- **Required work**:
Output the records from the line containing "What do you see at coordinates (1832, 146)" through the line containing "so click(x=1053, y=889).", inclusive, as a numbered list with blank lines omitted.

- **The data**:
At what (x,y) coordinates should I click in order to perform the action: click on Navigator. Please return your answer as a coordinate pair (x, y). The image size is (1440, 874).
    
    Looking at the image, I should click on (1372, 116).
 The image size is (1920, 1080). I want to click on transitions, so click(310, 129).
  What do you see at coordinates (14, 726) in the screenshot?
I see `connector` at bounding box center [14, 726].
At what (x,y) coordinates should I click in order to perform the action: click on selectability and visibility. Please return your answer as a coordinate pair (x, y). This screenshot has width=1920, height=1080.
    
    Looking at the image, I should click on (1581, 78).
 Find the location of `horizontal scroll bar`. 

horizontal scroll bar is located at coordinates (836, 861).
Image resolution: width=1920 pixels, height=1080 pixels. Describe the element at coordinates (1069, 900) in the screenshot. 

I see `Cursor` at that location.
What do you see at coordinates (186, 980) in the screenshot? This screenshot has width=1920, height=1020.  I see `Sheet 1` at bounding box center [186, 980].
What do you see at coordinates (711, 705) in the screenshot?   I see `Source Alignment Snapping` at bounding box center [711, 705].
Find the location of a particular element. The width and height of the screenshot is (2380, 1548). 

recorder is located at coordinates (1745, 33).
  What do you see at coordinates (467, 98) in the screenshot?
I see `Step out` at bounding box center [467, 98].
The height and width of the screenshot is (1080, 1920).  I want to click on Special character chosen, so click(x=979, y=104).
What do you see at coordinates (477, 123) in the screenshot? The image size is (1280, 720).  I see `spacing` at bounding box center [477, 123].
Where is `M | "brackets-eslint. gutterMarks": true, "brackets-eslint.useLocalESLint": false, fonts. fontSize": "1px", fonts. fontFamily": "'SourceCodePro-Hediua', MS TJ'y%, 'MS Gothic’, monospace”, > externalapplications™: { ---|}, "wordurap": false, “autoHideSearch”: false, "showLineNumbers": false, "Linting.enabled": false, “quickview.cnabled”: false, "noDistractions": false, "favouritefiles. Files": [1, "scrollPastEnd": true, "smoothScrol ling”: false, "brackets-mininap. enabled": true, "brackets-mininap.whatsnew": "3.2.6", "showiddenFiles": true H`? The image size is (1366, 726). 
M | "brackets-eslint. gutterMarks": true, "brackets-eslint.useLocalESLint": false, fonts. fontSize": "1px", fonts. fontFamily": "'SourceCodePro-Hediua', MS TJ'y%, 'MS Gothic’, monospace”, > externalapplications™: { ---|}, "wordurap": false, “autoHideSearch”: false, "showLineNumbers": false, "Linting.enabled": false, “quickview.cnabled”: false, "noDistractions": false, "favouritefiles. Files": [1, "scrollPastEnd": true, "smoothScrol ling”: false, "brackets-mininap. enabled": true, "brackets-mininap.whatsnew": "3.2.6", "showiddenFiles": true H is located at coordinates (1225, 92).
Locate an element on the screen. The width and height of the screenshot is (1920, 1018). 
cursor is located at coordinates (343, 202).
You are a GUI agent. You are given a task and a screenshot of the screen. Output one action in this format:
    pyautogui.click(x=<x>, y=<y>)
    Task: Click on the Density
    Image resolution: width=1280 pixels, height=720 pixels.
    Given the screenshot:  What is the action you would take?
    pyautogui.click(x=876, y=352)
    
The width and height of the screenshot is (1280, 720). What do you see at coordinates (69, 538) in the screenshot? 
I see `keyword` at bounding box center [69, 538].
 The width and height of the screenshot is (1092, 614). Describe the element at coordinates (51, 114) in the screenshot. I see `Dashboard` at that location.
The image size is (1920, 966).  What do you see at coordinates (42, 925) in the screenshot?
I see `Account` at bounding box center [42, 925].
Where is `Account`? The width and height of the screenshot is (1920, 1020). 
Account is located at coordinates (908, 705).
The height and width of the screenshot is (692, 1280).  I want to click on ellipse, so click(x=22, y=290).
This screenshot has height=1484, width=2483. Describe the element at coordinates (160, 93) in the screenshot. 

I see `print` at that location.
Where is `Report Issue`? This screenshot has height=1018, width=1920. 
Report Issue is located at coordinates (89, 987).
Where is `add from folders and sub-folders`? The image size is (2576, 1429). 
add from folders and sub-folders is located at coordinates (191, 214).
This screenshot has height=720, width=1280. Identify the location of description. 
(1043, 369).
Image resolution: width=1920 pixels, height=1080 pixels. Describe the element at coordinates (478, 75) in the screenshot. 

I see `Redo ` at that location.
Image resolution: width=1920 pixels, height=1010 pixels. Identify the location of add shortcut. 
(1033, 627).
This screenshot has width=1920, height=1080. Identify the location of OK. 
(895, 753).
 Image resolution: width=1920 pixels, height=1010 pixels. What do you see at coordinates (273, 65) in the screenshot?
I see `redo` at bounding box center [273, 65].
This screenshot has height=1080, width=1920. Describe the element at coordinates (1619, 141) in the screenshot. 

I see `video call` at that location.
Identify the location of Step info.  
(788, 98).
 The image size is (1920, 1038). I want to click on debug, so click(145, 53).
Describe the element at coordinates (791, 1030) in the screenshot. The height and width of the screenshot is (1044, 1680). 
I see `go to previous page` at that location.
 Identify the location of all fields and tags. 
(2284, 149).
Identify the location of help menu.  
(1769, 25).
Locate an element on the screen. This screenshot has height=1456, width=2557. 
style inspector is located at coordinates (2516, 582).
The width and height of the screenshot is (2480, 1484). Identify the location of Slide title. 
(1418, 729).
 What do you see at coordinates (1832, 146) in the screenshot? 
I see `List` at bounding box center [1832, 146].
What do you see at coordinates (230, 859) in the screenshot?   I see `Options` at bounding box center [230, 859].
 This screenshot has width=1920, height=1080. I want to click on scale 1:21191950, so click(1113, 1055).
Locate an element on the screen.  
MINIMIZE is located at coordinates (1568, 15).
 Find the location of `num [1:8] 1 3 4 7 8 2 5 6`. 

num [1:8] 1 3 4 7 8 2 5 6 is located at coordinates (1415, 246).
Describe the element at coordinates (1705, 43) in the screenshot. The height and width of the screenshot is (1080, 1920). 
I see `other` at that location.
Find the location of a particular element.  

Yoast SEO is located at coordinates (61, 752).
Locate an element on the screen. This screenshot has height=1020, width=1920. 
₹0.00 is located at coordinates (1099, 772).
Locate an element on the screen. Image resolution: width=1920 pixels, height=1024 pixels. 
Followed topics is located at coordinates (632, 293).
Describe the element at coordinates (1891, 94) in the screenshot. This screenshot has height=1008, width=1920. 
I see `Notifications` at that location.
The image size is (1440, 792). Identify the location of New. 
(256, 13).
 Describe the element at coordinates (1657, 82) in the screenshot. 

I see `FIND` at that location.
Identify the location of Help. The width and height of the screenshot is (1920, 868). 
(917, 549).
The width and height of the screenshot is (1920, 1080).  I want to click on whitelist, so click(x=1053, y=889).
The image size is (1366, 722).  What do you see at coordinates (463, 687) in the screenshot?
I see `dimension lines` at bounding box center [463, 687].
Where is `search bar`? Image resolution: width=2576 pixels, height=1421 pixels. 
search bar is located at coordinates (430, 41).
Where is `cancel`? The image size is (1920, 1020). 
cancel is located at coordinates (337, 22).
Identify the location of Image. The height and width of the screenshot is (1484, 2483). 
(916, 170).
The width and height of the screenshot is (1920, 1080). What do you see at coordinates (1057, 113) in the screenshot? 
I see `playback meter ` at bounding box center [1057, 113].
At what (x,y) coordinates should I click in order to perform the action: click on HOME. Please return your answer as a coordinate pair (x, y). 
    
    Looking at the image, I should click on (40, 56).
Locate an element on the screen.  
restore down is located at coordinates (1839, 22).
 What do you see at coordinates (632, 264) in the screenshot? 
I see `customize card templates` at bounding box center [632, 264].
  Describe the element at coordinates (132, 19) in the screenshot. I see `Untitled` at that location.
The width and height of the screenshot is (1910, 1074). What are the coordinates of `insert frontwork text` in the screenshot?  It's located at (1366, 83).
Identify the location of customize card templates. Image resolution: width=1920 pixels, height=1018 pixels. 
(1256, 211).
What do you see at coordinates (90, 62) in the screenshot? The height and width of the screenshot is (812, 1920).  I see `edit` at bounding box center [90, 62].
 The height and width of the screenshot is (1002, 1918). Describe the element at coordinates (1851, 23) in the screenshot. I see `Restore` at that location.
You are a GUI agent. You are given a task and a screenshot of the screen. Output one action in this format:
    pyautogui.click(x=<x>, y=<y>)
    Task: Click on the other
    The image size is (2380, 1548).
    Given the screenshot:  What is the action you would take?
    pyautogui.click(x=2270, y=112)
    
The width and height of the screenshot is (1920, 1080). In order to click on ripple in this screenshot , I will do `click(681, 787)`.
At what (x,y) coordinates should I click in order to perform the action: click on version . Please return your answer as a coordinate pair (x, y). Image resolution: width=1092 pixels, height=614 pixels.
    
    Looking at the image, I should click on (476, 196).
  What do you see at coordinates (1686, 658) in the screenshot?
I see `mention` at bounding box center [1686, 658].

- **Exercise result**:
1.  What do you see at coordinates (1832, 146) in the screenshot? 
2. I see `List` at bounding box center [1832, 146].
3. What do you see at coordinates (230, 859) in the screenshot?   I see `Options` at bounding box center [230, 859].
4.  This screenshot has width=1920, height=1080. I want to click on scale 1:21191950, so click(1113, 1055).
5. Locate an element on the screen.  
6. MINIMIZE is located at coordinates (1568, 15).
7.  Find the location of `num [1:8] 1 3 4 7 8 2 5 6`. 
8. num [1:8] 1 3 4 7 8 2 5 6 is located at coordinates (1415, 246).
9. Describe the element at coordinates (1705, 43) in the screenshot. The height and width of the screenshot is (1080, 1920). 
10. I see `other` at that location.
11. Find the location of a particular element.  
12. Yoast SEO is located at coordinates (61, 752).
13. Locate an element on the screen. This screenshot has height=1020, width=1920. 
14. ₹0.00 is located at coordinates (1099, 772).
15. Locate an element on the screen. Image resolution: width=1920 pixels, height=1024 pixels. 
16. Followed topics is located at coordinates (632, 293).
17. Describe the element at coordinates (1891, 94) in the screenshot. This screenshot has height=1008, width=1920. 
18. I see `Notifications` at that location.
19. The image size is (1440, 792). Identify the location of New. 
20. (256, 13).
21.  Describe the element at coordinates (1657, 82) in the screenshot. 
22. I see `FIND` at that location.
23. Identify the location of Help. The width and height of the screenshot is (1920, 868). 
24. (917, 549).
25. The width and height of the screenshot is (1920, 1080).  I want to click on whitelist, so click(x=1053, y=889).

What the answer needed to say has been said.